▶ _Saved data entries_
•••••

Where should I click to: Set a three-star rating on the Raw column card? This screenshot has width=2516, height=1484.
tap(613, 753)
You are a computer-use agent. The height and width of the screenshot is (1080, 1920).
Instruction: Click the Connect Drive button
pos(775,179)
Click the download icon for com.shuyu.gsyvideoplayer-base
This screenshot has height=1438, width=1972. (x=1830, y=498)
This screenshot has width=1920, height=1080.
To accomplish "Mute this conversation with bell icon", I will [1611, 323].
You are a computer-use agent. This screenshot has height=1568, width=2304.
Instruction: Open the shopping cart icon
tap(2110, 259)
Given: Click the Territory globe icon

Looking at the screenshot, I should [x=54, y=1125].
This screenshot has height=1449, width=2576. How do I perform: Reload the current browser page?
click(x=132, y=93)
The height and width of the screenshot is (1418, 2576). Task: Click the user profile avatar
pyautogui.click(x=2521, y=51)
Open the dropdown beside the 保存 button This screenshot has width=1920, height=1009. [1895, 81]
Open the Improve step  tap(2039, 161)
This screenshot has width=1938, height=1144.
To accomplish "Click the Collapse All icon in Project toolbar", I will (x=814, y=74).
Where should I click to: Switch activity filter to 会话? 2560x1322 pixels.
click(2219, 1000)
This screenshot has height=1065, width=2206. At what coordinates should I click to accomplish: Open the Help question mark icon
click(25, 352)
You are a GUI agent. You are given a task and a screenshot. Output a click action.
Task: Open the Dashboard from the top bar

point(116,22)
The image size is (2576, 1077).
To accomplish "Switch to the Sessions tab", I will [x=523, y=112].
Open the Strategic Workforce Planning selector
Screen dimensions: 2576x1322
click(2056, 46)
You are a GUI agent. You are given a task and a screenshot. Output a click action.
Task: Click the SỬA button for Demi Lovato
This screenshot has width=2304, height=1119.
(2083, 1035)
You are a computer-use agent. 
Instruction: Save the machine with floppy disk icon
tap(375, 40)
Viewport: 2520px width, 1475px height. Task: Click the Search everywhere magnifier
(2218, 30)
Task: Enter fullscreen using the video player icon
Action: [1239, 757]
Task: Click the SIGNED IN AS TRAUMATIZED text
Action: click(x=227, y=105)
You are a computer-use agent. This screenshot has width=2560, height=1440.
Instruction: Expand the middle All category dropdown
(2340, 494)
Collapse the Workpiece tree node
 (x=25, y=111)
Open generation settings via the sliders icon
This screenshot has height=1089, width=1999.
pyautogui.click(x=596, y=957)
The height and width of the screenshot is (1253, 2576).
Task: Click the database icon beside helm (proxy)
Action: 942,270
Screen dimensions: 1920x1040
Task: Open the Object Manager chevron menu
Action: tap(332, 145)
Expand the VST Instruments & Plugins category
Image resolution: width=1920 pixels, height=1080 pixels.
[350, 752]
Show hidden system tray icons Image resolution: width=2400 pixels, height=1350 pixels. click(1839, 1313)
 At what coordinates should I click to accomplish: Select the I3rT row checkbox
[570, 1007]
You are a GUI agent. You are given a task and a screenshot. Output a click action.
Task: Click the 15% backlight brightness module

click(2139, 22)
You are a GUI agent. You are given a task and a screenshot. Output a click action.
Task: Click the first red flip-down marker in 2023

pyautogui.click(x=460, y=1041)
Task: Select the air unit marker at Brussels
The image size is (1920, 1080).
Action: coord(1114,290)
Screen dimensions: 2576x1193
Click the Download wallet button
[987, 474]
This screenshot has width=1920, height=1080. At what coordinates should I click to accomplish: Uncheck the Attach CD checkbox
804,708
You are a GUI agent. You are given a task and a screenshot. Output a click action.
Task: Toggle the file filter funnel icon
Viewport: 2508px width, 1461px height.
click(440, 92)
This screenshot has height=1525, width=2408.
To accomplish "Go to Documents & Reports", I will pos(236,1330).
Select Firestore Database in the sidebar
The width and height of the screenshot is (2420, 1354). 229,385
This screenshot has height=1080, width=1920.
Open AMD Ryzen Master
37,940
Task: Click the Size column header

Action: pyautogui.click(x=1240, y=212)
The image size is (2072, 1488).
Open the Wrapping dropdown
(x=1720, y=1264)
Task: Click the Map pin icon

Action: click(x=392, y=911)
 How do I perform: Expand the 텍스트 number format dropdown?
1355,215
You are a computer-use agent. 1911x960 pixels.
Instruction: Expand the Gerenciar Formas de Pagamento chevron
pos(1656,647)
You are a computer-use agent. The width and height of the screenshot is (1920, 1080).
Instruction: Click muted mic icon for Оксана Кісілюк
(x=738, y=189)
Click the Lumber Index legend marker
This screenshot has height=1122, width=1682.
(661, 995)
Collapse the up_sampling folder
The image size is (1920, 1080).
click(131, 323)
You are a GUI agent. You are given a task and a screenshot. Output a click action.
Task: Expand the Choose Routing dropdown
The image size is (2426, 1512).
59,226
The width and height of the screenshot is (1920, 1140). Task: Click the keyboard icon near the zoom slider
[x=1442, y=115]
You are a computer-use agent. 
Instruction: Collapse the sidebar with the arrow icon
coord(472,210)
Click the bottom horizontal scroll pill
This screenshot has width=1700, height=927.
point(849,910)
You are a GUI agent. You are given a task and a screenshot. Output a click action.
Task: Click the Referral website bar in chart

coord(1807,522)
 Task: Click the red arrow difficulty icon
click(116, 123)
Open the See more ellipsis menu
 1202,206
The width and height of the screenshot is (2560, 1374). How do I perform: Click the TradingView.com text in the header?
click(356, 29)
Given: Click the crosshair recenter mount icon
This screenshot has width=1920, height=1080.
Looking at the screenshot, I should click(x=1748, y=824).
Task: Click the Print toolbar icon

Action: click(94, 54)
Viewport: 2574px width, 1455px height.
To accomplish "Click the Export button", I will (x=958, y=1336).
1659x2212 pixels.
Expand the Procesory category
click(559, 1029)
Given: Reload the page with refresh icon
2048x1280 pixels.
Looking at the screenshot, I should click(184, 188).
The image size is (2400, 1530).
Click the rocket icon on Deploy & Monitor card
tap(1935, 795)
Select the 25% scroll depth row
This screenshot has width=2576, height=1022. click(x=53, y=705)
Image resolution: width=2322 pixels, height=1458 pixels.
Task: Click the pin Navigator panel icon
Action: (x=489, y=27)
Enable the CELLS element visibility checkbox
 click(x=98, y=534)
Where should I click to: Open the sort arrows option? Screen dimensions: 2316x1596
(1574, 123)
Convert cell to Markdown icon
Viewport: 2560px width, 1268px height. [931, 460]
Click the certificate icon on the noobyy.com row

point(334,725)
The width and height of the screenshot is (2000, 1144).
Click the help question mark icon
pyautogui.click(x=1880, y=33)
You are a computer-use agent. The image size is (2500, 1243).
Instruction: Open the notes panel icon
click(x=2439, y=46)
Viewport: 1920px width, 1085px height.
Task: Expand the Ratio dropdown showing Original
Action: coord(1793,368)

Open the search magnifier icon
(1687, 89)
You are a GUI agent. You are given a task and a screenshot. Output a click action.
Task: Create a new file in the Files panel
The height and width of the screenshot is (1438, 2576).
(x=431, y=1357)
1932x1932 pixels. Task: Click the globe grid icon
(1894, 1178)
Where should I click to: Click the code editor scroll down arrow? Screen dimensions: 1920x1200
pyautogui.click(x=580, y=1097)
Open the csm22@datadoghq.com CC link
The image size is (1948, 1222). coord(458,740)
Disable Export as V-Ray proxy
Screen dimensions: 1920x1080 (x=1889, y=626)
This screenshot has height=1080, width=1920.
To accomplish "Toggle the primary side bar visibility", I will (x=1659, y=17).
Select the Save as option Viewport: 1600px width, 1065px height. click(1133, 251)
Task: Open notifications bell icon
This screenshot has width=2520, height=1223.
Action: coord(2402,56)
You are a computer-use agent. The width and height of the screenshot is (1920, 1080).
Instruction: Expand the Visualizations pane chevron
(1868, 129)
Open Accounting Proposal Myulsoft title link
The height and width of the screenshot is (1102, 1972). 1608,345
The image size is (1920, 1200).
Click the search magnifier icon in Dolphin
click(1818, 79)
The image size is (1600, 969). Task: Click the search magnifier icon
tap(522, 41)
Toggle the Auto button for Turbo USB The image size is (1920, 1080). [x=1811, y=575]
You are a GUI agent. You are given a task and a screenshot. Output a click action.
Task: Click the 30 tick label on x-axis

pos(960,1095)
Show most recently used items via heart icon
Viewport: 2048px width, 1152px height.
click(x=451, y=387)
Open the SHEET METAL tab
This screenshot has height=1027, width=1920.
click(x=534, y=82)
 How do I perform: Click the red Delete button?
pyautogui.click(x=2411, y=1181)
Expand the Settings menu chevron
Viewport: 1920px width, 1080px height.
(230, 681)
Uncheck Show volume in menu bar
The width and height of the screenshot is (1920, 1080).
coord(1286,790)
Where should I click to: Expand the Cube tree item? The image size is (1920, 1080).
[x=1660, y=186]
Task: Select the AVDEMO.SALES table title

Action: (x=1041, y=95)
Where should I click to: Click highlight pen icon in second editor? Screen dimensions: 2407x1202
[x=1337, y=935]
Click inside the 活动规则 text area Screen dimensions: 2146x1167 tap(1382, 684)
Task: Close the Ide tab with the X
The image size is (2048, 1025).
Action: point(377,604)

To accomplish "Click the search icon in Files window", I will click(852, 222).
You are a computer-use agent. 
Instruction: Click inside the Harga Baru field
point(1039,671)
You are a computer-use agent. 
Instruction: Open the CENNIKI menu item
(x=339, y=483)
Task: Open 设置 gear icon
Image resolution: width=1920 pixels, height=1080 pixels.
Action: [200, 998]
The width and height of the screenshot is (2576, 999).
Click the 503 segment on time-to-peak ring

•••••

▶ _TASK GOAL_
Gather all lines from the records above in which "Toggle" appears.

▶ _SOLUTION_
Task: Toggle the file filter funnel icon
To accomplish "Toggle the primary side bar visibility", I will (x=1659, y=17).
Toggle the Auto button for Turbo USB The image size is (1920, 1080). [x=1811, y=575]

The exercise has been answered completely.